<<<<

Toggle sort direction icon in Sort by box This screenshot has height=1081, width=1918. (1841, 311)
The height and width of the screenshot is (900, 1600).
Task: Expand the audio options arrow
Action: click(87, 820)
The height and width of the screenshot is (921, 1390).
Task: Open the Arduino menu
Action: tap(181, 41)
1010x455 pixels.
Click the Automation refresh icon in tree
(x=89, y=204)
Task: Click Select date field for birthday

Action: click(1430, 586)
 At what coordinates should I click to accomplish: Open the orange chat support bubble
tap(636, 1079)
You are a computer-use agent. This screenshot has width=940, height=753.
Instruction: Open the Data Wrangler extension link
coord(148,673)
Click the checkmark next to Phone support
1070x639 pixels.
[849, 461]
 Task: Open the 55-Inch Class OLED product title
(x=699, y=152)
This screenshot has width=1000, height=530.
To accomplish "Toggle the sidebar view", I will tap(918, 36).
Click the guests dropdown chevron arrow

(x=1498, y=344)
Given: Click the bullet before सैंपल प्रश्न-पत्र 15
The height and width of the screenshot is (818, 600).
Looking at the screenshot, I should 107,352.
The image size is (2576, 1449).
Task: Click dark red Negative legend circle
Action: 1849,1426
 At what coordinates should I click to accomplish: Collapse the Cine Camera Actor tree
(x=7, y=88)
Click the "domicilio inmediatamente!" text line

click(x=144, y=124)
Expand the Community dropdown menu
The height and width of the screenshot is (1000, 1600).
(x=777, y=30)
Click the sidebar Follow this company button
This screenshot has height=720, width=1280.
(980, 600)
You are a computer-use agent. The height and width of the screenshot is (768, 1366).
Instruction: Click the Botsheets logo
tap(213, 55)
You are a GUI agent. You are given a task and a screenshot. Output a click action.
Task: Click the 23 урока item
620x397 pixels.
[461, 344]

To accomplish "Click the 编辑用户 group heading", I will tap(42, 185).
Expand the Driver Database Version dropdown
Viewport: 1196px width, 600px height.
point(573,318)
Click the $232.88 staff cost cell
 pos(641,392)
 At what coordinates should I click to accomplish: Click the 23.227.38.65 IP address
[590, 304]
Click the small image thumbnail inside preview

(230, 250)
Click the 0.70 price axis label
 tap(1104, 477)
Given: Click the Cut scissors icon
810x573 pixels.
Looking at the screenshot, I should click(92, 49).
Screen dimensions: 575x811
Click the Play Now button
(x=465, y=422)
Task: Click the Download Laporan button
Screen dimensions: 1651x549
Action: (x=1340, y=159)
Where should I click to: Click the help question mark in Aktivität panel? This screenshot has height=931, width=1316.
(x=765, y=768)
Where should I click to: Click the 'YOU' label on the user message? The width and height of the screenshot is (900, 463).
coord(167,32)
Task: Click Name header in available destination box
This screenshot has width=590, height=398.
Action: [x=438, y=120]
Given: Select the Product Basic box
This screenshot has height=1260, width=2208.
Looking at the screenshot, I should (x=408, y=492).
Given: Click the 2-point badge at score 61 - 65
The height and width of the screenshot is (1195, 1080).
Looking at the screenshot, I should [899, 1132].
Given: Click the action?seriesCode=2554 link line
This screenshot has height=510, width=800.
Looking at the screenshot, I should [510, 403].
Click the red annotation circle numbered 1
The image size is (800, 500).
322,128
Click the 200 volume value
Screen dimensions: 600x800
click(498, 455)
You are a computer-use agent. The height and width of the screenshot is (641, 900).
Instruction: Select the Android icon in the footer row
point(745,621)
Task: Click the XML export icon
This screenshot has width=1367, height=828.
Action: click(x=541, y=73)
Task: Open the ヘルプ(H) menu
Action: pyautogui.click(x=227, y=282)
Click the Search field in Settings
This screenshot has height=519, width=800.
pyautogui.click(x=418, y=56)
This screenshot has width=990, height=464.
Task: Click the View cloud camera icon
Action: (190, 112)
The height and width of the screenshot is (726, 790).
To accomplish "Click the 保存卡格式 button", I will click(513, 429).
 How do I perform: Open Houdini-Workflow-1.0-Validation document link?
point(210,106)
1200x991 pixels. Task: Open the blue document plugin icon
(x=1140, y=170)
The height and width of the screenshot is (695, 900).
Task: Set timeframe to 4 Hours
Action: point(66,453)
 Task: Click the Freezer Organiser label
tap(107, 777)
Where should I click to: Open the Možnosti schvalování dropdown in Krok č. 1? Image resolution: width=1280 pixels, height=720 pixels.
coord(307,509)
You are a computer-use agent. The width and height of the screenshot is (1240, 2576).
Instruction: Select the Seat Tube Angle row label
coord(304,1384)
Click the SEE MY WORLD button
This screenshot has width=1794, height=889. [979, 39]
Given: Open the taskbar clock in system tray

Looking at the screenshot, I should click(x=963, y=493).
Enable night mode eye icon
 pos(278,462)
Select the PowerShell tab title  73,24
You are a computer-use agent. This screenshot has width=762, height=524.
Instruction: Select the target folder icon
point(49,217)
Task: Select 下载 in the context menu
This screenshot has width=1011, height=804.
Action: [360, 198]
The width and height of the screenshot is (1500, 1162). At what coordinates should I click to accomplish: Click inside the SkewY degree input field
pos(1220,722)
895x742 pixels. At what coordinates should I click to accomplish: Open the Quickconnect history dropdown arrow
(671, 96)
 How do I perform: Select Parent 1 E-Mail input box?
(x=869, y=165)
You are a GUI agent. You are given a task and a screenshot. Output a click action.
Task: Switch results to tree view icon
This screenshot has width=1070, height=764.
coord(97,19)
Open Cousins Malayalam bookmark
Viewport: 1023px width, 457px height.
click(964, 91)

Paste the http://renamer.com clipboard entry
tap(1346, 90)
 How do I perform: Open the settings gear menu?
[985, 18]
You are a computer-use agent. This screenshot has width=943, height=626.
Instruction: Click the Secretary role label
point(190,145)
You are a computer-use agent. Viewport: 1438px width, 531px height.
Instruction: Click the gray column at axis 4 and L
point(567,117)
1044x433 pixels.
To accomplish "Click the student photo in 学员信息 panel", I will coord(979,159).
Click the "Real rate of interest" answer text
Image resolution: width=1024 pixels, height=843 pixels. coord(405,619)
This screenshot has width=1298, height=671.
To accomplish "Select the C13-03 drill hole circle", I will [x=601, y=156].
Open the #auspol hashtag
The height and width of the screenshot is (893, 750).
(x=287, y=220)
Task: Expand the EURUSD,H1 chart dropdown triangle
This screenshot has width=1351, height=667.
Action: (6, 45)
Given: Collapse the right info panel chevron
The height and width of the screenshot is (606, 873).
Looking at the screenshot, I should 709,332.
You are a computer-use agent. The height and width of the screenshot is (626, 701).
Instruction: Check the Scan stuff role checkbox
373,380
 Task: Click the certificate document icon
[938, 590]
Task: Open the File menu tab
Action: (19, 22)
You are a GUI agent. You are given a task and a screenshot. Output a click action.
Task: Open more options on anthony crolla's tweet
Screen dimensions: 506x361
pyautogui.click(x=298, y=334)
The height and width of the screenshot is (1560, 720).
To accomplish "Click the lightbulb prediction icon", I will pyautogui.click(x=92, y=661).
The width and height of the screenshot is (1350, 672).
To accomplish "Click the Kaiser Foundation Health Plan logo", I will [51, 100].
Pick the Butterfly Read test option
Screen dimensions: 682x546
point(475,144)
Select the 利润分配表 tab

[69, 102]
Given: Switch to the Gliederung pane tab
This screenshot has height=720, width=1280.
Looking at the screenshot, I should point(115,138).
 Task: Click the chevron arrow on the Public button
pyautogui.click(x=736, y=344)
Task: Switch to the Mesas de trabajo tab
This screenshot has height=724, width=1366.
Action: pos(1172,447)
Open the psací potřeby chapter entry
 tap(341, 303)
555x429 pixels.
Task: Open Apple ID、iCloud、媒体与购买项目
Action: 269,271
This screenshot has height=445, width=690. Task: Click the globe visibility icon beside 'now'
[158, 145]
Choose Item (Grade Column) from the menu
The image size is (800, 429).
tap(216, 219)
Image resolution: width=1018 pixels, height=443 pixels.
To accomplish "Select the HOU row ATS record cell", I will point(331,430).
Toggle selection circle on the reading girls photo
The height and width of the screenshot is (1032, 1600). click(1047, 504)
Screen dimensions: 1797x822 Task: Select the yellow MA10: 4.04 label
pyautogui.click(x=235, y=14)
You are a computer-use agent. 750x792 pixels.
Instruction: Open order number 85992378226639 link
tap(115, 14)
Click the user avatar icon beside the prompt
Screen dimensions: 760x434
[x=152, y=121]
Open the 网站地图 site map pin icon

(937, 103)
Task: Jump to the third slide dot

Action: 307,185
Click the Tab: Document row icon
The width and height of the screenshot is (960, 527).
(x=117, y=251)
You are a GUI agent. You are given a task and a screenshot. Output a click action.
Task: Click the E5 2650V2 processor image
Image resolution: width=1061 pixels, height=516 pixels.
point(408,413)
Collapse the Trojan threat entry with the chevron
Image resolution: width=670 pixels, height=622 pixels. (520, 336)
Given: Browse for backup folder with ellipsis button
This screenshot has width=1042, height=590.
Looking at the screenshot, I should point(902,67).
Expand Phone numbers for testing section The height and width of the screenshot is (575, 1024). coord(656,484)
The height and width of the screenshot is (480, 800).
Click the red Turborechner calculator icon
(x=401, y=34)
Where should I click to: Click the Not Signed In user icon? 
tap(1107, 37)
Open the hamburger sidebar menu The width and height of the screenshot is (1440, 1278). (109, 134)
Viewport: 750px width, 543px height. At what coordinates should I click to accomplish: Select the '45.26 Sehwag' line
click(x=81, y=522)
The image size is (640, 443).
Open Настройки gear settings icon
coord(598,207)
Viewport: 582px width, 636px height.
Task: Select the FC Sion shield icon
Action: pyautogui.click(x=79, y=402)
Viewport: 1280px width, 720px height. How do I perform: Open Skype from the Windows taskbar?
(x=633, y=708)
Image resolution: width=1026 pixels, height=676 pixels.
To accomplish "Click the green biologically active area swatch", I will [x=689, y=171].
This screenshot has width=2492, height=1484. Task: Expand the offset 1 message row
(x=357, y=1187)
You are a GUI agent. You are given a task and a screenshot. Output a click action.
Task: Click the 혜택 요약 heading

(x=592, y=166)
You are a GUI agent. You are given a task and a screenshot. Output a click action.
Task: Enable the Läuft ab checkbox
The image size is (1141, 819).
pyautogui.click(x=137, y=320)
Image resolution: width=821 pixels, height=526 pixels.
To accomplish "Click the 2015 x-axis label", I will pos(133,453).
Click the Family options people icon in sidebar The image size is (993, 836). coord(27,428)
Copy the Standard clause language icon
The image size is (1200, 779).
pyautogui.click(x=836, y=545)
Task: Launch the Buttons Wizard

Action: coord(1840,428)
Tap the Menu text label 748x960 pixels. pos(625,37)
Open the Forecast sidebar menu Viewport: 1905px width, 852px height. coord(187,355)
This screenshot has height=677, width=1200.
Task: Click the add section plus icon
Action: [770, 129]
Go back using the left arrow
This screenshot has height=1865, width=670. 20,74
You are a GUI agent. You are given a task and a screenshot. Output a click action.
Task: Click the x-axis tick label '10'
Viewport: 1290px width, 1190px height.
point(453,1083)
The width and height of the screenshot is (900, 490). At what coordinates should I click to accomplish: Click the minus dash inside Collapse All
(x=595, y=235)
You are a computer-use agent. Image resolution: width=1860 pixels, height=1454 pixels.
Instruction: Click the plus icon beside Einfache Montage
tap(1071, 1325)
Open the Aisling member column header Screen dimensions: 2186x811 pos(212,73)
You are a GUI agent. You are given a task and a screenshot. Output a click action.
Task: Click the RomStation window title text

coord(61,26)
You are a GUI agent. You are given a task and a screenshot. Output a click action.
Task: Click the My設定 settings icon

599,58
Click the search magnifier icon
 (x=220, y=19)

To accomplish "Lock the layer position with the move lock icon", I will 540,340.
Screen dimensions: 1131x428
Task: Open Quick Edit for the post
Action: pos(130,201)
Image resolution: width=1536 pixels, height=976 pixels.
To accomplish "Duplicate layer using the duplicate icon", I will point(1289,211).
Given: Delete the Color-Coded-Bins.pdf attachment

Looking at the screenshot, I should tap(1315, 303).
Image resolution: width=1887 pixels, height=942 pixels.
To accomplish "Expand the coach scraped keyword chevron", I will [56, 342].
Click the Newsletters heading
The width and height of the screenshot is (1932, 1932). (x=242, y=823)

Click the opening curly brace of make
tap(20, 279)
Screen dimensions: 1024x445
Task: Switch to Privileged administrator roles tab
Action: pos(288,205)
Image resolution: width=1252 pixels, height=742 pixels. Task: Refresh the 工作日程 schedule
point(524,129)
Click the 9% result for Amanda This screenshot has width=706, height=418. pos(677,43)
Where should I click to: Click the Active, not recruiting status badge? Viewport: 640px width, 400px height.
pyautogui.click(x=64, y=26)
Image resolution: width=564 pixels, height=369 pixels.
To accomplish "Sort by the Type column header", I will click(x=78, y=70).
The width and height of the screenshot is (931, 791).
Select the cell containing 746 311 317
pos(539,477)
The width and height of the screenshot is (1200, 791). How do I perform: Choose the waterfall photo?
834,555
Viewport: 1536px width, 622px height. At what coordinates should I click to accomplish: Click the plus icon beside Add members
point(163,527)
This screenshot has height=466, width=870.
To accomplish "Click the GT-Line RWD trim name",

>>>>

◆ **Assignment**: Find the word "header" in the records, and report each line that has it.

◆ **Answer section**:
Task: Click Name header in available destination box
Open the Aisling member column header Screen dimensions: 2186x811 pos(212,73)
To accomplish "Sort by the Type column header", I will click(x=78, y=70).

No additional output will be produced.